··· Data extracts

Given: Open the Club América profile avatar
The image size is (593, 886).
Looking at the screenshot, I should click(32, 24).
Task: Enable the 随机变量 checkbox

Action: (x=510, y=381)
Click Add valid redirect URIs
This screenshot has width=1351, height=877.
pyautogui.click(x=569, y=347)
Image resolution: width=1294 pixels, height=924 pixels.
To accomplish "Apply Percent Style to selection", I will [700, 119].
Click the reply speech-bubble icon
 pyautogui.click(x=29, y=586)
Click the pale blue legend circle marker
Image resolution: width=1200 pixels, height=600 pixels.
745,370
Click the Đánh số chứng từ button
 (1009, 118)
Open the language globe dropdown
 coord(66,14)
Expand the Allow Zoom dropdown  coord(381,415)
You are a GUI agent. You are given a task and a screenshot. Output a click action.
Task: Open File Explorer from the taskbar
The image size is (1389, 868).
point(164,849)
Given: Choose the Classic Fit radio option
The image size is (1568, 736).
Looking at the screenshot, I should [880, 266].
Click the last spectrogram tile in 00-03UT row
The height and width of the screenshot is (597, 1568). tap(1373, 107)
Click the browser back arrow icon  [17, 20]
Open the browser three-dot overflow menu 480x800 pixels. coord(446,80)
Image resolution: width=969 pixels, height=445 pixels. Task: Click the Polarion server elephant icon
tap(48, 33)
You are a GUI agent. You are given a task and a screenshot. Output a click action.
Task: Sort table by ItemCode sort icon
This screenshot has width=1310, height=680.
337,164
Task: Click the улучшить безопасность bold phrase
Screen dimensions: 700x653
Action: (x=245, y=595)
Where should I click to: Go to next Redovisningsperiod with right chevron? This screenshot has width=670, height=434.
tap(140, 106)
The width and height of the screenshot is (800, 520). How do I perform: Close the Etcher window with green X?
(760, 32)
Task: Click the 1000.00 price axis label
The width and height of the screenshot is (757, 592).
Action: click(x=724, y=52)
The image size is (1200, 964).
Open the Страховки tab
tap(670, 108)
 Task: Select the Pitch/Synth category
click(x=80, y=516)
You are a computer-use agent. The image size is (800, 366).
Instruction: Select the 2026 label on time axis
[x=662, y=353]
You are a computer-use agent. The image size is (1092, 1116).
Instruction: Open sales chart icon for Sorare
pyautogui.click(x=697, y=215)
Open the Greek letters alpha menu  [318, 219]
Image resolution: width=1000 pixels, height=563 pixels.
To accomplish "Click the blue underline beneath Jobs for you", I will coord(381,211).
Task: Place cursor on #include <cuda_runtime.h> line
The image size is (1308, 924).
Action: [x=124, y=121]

······

Task to complete: In the entries above, how many lines contain the word "will"? Provide the number alone.

Output for this task: 2